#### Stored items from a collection
════════════════
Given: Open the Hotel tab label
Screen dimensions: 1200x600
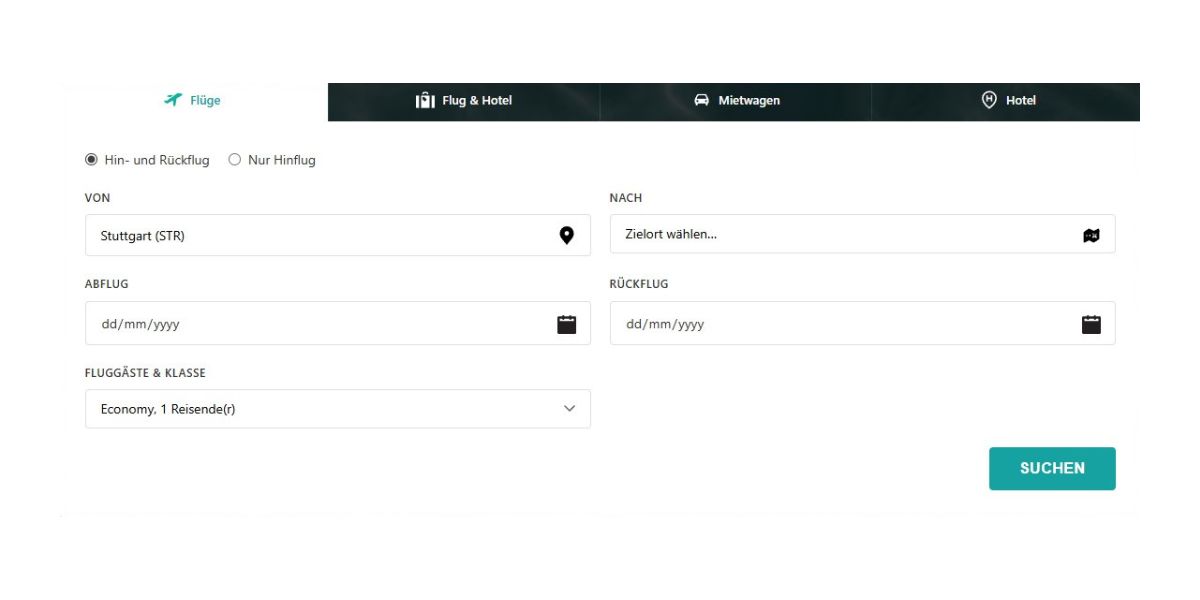Looking at the screenshot, I should (1020, 101).
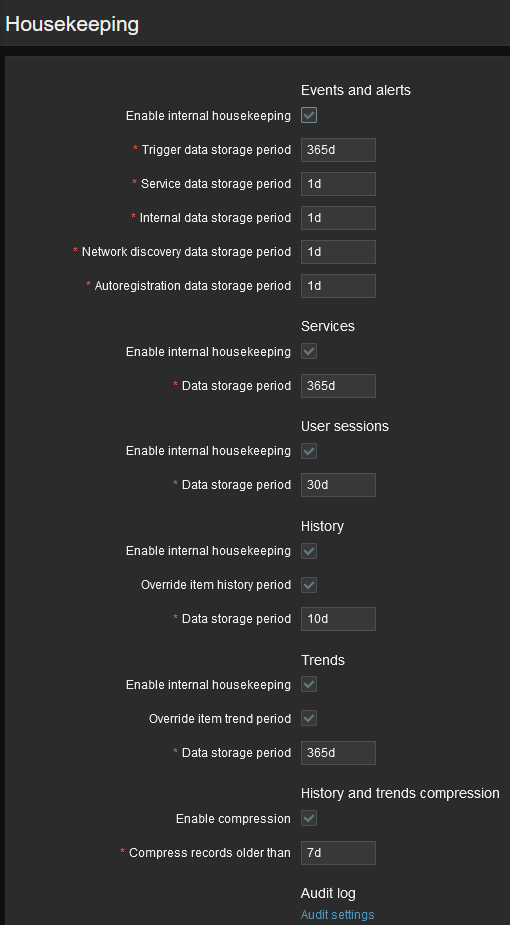Disable internal housekeeping under Services

(309, 352)
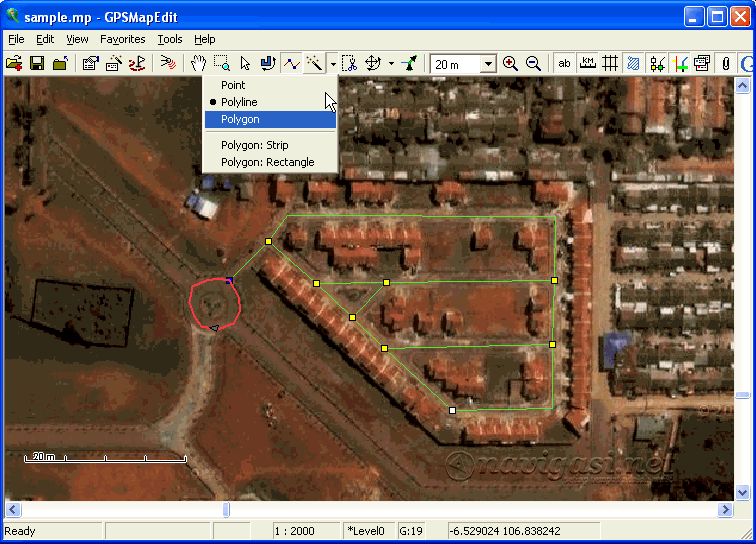Open the 20 m scale dropdown
The image size is (756, 544).
(488, 64)
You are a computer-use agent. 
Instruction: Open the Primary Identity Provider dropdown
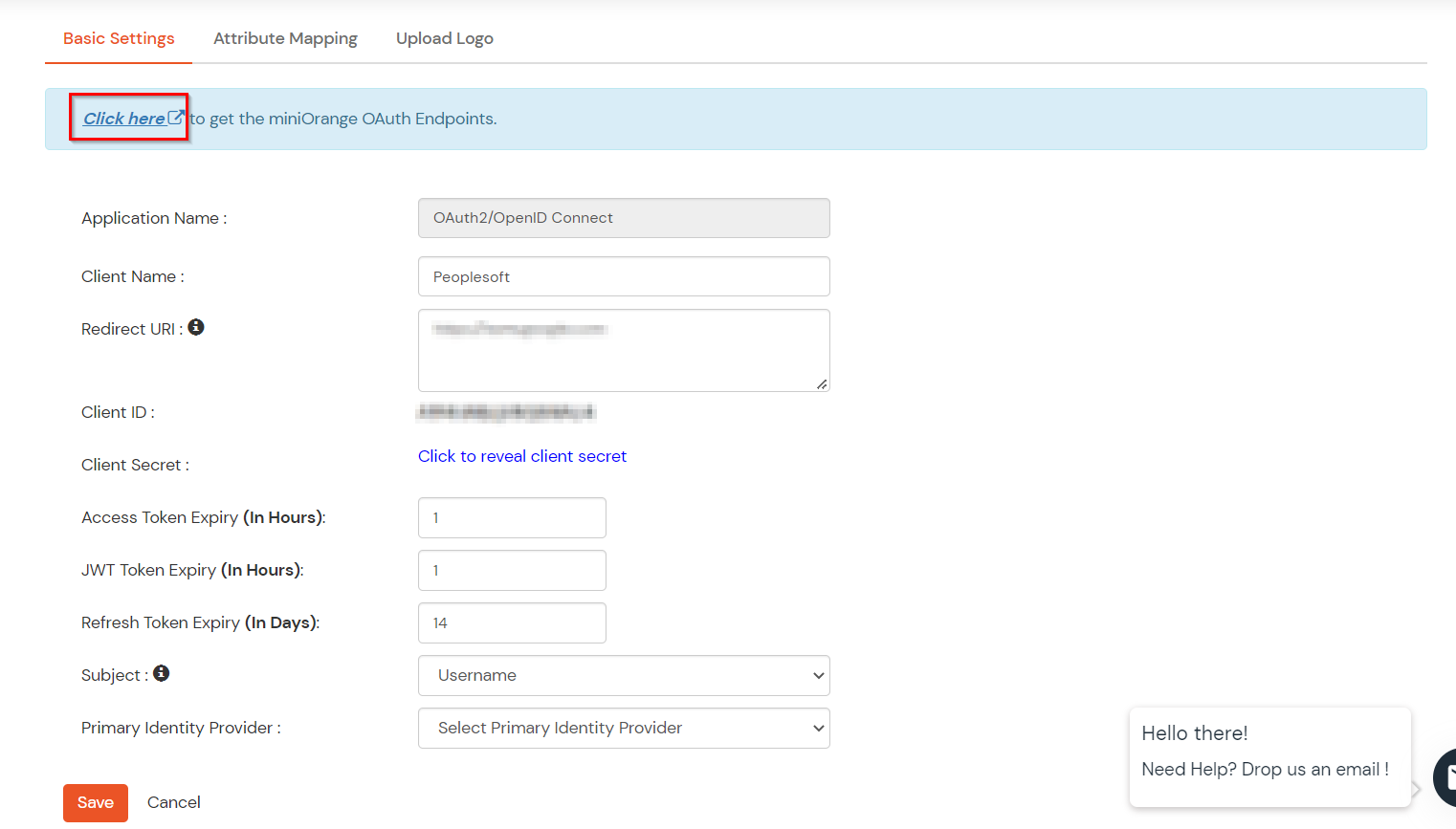623,728
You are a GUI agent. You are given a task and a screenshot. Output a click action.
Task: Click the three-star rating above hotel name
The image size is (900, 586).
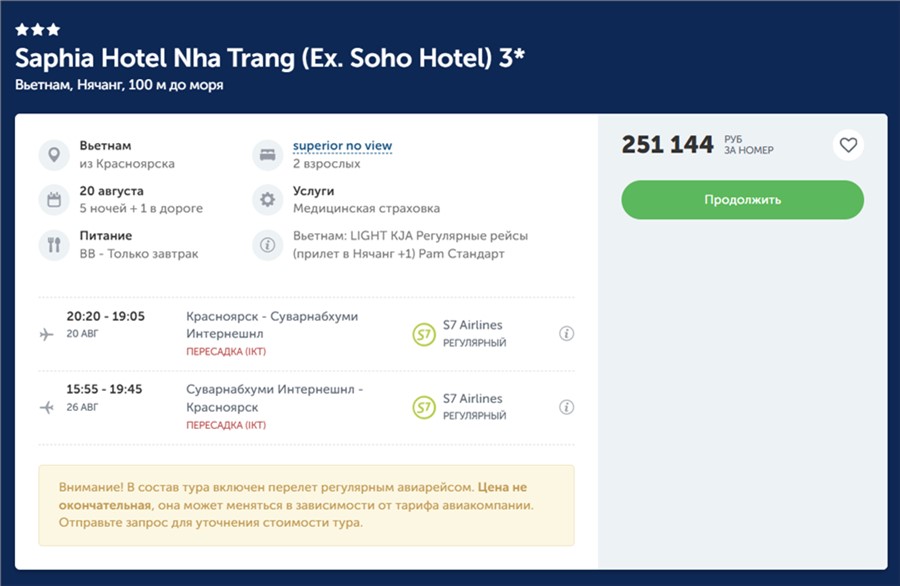pos(38,30)
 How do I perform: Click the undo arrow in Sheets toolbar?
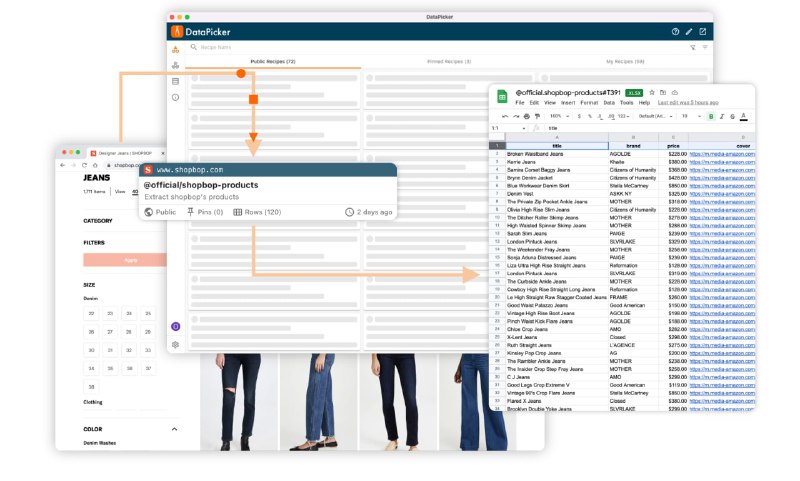(504, 116)
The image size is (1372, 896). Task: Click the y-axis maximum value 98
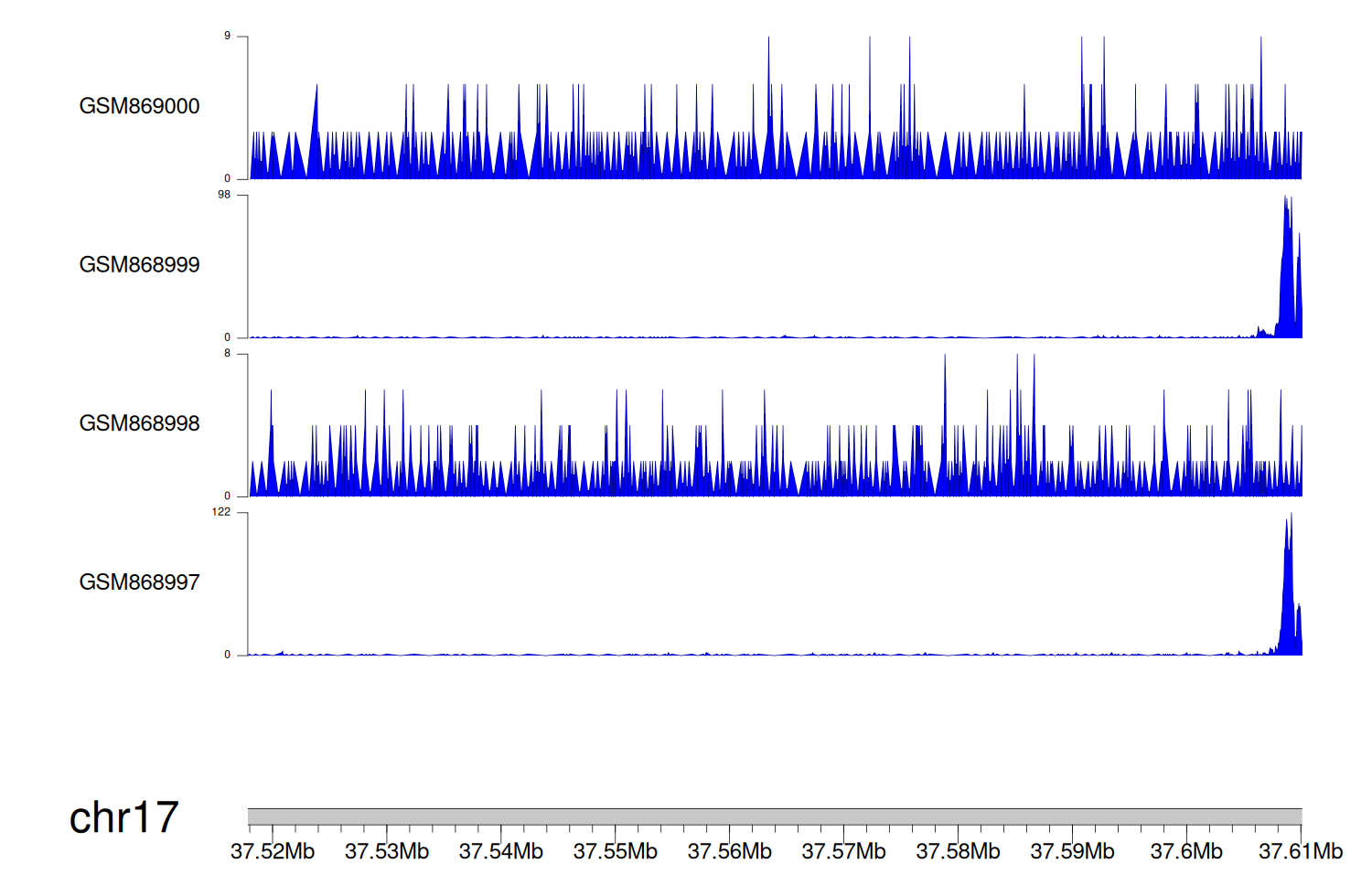point(224,195)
════════════════
#### Task brief
Write out all the rows above again, swapping "Screen dimensions" for "Display size" and changing nothing else. Omit the pictures from your answer.

#### Output
Given: Open the Hotel tab label
Display size: 1200x600
Looking at the screenshot, I should (1020, 101).
Disable internal housekeeping under Services

(309, 352)
Open the 20 m scale dropdown
The image size is (756, 544).
(488, 64)
You are a computer-use agent. 
Instruction: Open the Primary Identity Provider dropdown
623,728
You are a GUI agent. You are given a task and a screenshot. Output a click action.
Task: Click the three-star rating above hotel name
The image size is (900, 586).
pos(38,30)
 How do I perform: Click the undo arrow in Sheets toolbar?
(504, 116)
The image size is (1372, 896). Task: Click the y-axis maximum value 98
point(224,195)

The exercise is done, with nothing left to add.